Rétrospective 2020 : La fin de la Commission canadienne du blé a été une tragédie économique
Le 1er août 2020 marque le 8e anniversaire de l’une des plus grandes tragédies économiques de l’histoire du Canada. C’est ce jour-là que le boulet de démolition lancé par le Premier ministre de l’époque, Stephen Harper, et l’ancien ministre de l’Agriculture, Gerry Ritz, a finalement détruit l’une des plus importantes institutions œuvrant en faveur de la justice économique pour les fermiers : la Commission canadienne du blé (CCB). Dans un acte malveillant motivé par une doctrine erronée, ils ont choisi d’éliminer la CCB par le biais de la loi sur la liberté de commercialisation pour les fermiers, au titre orwellien.
La CCB était un organisme de renommée mondiale qui fournissait de manière fiable du blé et de l’orge de l’Ouest canadien de qualité supérieure à des clients au Canada et dans le monde entier et obtenait un prix supérieur pour les fermiers grâce à son pouvoir de vente à guichet unique. Les fermières participaient également aux bénéfices générés tout au long de l’année grâce à la mise en commun annuelle des ventes nettes, un paiement final étant effectué lorsque les résultats de l’année étaient comptabilisés. Les fermières peuvent se retirer des pools grâce à divers autres outils de commercialisation proposés par la Commission, ou elles peuvent commercialiser leurs céréales directement auprès des acheteurs par le biais d’un programme de rachat très peu coûteux. Avec la CCB, les fermiers avaient vraiment le meilleur des mondes pour commercialiser leur blé et leur orge.
Avant la destruction de la CCB, Stephen Harper et Gerry Ritz ont fait un pied de nez à la démocratie en limogeant les membres du conseil d’administration élus par les fermiers et en refusant de permettre aux fermiers de voter sur le maintien de la CCB en tant qu’agence de commercialisation, comme l’exigeait la loi en vigueur à l’époque. Ils savaient que la majorité des fermiers souhaitaient maintenir la CCB. Harper et Ritz ne l’acceptent pas.
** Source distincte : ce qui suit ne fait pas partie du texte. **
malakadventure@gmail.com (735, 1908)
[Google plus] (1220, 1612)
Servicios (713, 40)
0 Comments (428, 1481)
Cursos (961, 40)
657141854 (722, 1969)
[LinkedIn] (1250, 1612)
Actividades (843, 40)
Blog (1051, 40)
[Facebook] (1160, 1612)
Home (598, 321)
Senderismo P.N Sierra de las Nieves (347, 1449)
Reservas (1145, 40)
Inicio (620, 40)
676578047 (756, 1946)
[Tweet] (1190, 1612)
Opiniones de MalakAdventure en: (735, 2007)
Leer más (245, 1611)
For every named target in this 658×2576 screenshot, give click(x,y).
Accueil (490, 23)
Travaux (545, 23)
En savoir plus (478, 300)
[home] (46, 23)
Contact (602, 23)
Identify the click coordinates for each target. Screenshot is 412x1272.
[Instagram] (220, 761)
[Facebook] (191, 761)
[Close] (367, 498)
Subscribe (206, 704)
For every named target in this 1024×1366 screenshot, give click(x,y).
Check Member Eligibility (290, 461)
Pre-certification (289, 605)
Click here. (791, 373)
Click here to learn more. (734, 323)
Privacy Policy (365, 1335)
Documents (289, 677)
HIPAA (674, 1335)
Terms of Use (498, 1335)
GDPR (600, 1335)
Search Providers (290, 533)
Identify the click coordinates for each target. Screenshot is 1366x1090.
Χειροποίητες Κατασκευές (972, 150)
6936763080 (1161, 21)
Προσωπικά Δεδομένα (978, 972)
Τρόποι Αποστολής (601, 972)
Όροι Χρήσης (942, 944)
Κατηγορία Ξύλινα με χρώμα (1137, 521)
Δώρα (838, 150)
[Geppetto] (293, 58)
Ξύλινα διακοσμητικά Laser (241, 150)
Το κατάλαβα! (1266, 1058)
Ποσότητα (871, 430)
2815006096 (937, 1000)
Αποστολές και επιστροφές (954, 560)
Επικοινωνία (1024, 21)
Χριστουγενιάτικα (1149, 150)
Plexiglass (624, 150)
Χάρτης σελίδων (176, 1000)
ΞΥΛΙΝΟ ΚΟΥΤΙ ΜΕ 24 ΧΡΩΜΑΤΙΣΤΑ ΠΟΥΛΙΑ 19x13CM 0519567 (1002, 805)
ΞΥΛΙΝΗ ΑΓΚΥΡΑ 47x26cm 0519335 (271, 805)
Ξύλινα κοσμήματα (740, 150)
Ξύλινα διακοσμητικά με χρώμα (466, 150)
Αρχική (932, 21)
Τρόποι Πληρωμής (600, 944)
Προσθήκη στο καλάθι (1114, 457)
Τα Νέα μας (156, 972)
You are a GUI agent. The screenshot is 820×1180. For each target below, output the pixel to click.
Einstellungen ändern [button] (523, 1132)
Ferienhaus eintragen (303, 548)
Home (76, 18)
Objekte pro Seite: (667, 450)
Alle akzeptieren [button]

Pour ne rien arranger, après avoir démis de leurs fonctions les administrateurs élus par les agriculteurs, qui étaient majoritaires au conseil d’administration, les membres restants du conseil d’administration nommés par le gouvernement ont utilisé le fonds de prévoyance de 145 millions de dollars, constitué des revenus des fermiers, pour acheter des silos qui ont ensuite été cédés – ainsi que d’autres actifs de la CCB, notamment des wagons-trémies, des locomotives et des cargos lacustres – à la multinationale céréalière Bunge et à la Saudi Arabian Land and Agricultural Investment Company, qui fait aujourd’hui des affaires sous le nom de G3.
Ironiquement, les quelques personnes qui se plaignaient du manque de transparence de la CCB – en dépit de ses rapports annuels détaillés – travaillent aujourd’hui dans un système dominé par des multinationales céréalières qui ne divulguent pratiquement rien. C’est d’autant plus rageant que la CCB nous permettait de participer directement à la commercialisation de nos céréales et d’exercer un contrôle démocratique par l’intermédiaire de nos administrateurs agriculteurs élus.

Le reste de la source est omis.